Entries taken from a collection
○ ○ ○ ○
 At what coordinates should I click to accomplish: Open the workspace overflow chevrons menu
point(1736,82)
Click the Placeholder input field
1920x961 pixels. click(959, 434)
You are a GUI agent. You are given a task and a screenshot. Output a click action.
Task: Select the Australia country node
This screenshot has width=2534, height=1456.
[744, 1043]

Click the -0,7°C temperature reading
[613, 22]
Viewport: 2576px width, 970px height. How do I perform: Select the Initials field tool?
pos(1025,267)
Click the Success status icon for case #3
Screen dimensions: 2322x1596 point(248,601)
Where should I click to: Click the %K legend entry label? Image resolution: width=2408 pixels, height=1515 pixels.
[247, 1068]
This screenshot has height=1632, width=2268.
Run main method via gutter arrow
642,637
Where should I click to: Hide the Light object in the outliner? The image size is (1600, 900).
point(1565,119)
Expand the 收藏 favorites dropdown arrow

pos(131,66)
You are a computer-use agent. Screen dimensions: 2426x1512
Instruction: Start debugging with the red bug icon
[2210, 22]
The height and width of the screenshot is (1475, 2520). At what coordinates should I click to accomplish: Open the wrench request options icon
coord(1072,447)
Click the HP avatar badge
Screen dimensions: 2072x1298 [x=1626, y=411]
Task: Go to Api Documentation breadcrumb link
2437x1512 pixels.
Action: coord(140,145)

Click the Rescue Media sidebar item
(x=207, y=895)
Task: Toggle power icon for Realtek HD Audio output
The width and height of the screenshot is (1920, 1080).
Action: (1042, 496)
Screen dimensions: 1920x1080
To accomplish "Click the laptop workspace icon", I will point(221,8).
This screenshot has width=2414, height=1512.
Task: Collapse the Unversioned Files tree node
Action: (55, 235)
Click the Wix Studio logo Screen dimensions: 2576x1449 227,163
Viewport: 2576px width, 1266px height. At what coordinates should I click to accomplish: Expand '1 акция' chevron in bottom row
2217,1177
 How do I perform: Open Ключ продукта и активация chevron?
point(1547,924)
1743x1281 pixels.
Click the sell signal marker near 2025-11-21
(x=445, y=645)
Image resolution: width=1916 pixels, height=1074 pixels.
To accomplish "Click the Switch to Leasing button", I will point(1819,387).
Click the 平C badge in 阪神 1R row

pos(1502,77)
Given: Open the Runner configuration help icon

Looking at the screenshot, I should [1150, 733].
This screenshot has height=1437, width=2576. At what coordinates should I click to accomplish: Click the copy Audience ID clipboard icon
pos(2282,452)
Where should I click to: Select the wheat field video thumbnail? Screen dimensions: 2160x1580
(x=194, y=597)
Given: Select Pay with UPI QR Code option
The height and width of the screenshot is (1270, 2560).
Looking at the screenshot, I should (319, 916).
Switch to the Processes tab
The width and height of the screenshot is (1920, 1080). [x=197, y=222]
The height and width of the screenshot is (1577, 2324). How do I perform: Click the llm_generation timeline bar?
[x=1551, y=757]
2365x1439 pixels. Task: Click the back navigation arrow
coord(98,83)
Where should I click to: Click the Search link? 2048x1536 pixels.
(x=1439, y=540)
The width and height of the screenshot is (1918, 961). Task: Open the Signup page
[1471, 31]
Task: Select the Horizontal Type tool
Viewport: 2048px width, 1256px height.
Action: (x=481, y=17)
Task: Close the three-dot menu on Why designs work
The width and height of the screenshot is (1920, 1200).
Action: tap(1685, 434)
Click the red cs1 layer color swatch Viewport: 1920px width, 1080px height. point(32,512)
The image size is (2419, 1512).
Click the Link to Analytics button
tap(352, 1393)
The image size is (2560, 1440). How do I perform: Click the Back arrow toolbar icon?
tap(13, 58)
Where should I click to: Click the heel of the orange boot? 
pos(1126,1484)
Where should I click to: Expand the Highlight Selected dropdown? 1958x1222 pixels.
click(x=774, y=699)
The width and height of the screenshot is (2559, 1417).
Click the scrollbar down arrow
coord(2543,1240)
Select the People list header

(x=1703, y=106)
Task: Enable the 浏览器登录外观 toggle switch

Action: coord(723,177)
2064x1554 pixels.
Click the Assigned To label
○ ○ ○ ○
Your task: Could you write out, unchanged, the line with "The width and height of the screenshot is (1920, 1200)." and every line after it in the data above?

Answer to the problem:
The width and height of the screenshot is (1920, 1200).
Action: tap(1685, 434)
Click the red cs1 layer color swatch Viewport: 1920px width, 1080px height. point(32,512)
The image size is (2419, 1512).
Click the Link to Analytics button
tap(352, 1393)
The image size is (2560, 1440). How do I perform: Click the Back arrow toolbar icon?
tap(13, 58)
Where should I click to: Click the heel of the orange boot? 
pos(1126,1484)
Where should I click to: Expand the Highlight Selected dropdown? 1958x1222 pixels.
click(x=774, y=699)
The width and height of the screenshot is (2559, 1417).
Click the scrollbar down arrow
coord(2543,1240)
Select the People list header

(x=1703, y=106)
Task: Enable the 浏览器登录外观 toggle switch

Action: coord(723,177)
2064x1554 pixels.
Click the Assigned To label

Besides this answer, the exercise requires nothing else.